(Stored data entries)
....

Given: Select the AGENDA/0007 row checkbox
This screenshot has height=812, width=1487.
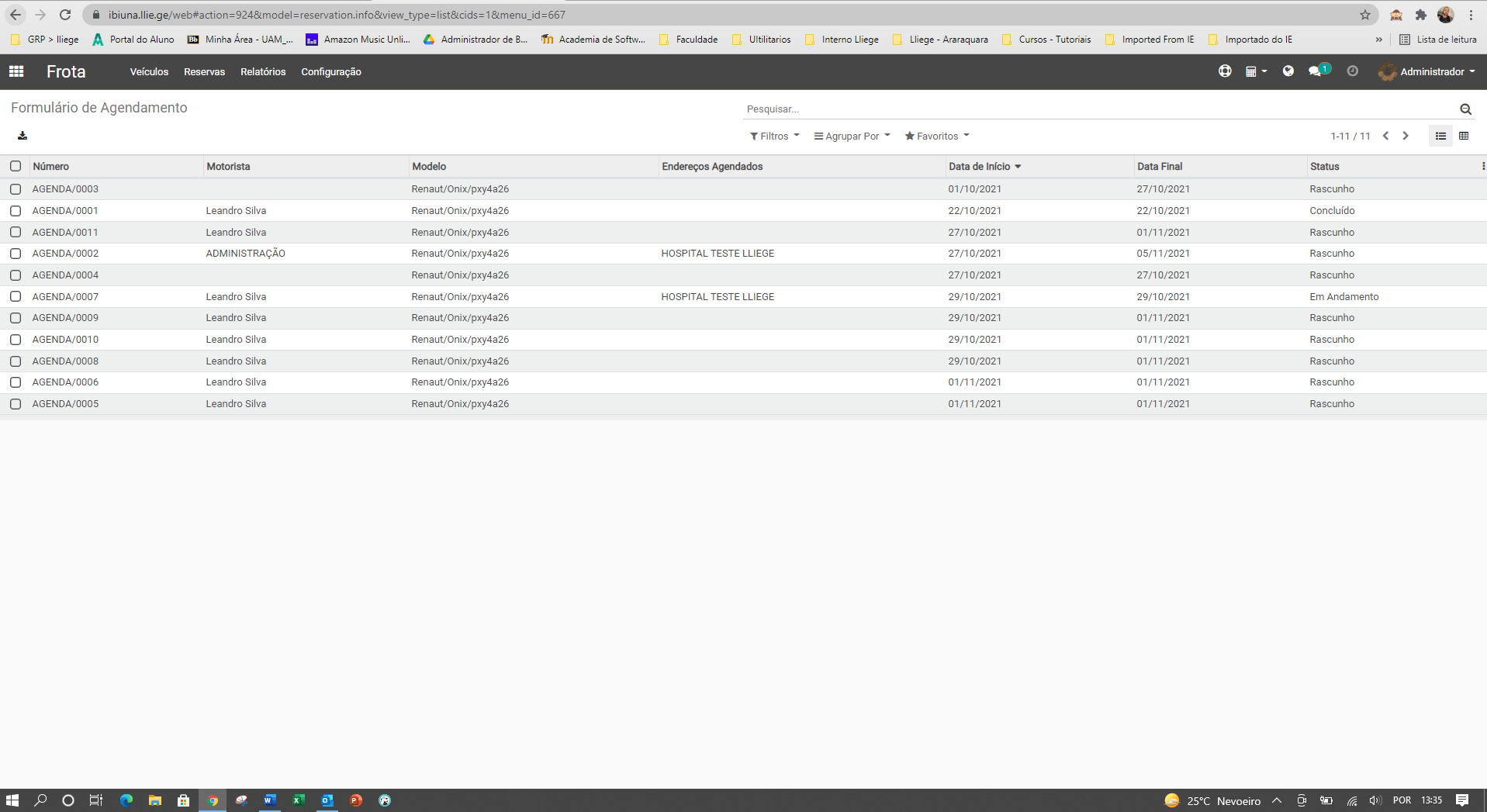Looking at the screenshot, I should pyautogui.click(x=16, y=296).
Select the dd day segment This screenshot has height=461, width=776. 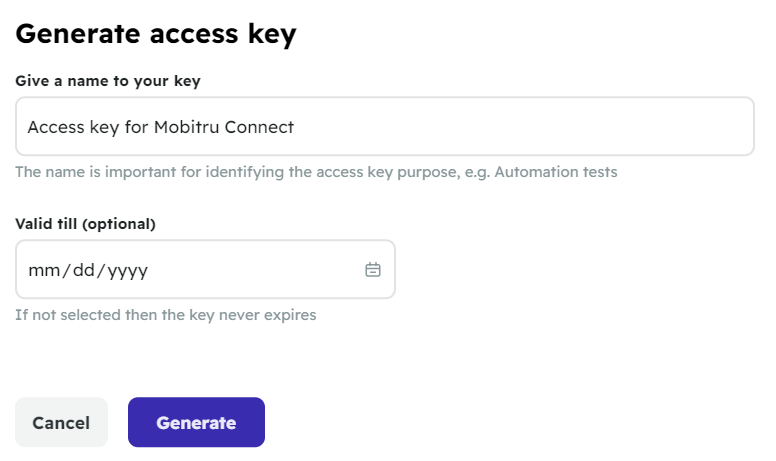coord(84,270)
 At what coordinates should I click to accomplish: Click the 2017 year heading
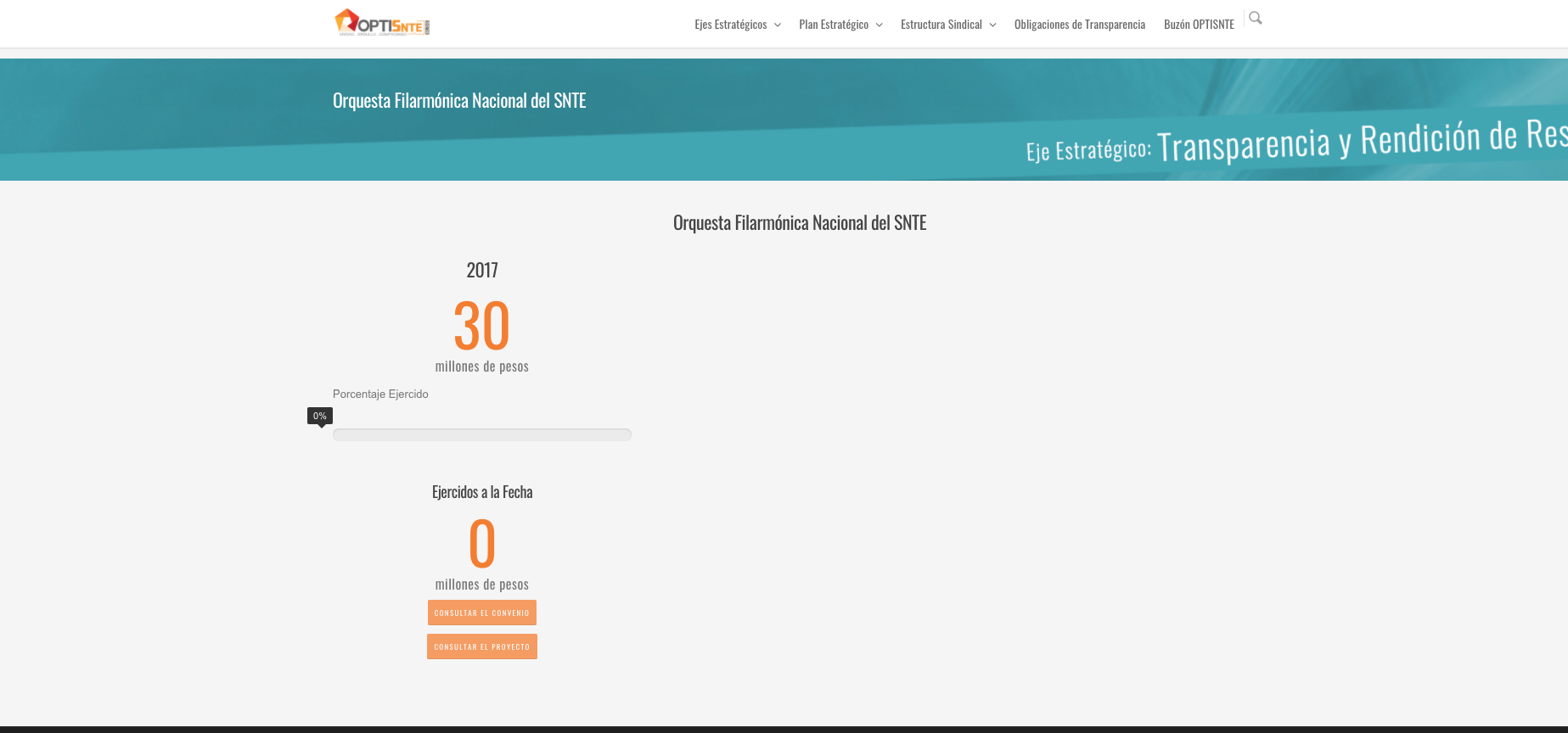(x=481, y=271)
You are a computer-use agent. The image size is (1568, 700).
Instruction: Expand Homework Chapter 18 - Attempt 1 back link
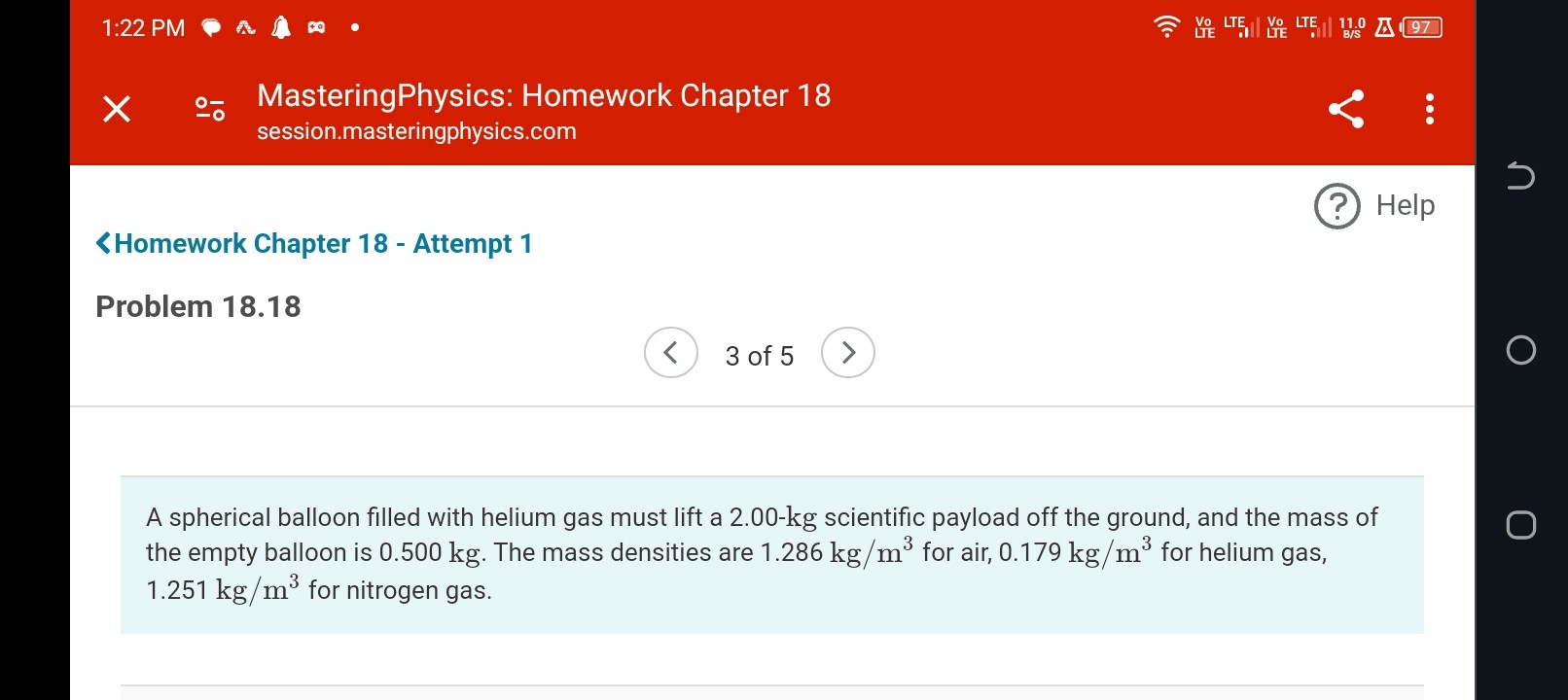point(313,243)
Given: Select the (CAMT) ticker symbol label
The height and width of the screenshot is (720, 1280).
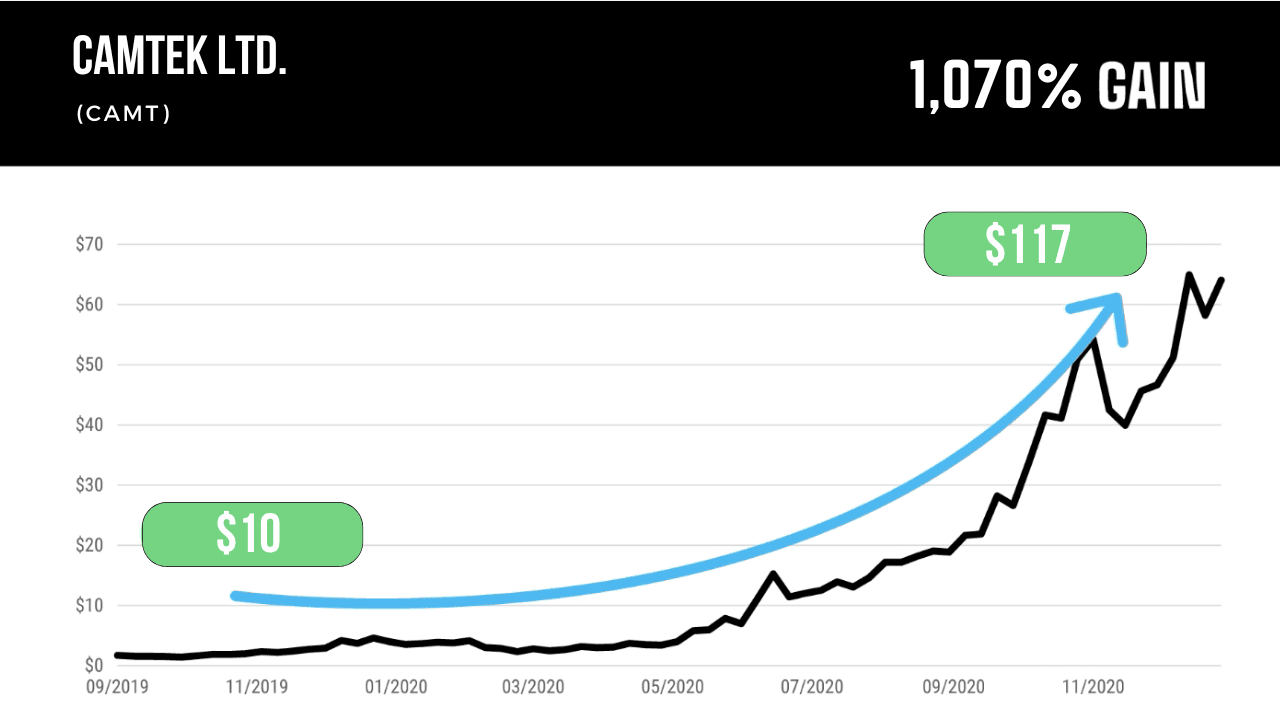Looking at the screenshot, I should [x=123, y=114].
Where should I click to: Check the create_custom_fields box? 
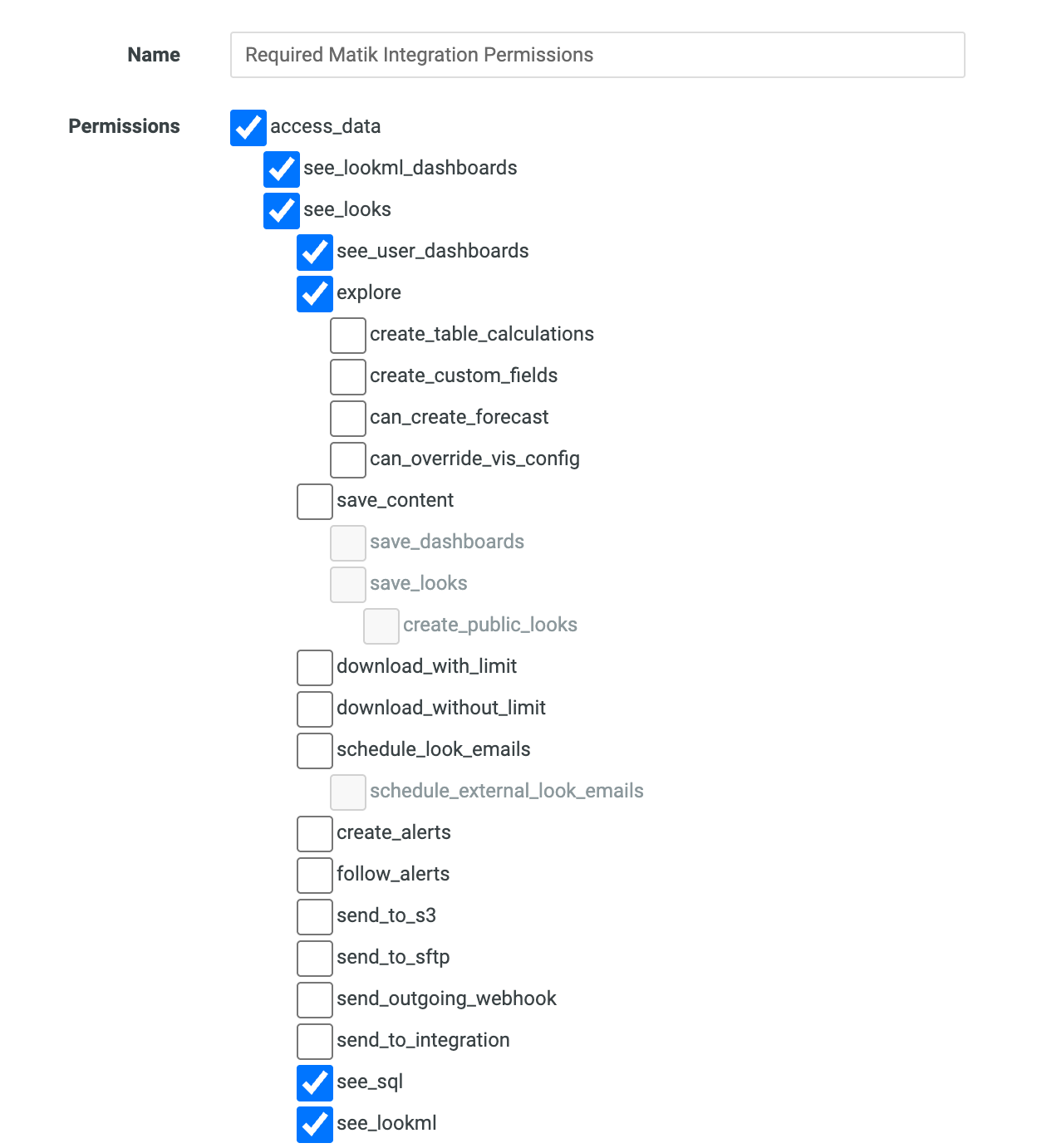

....

• Problem: Take the line containing "The height and" and every line after it up to the end of the data, and write them out exactly, without the pictures.

• Solution to this exercise:
The height and width of the screenshot is (720, 1280).
Looking at the screenshot, I should [x=123, y=114].
Where should I click to: Check the create_custom_fields box? 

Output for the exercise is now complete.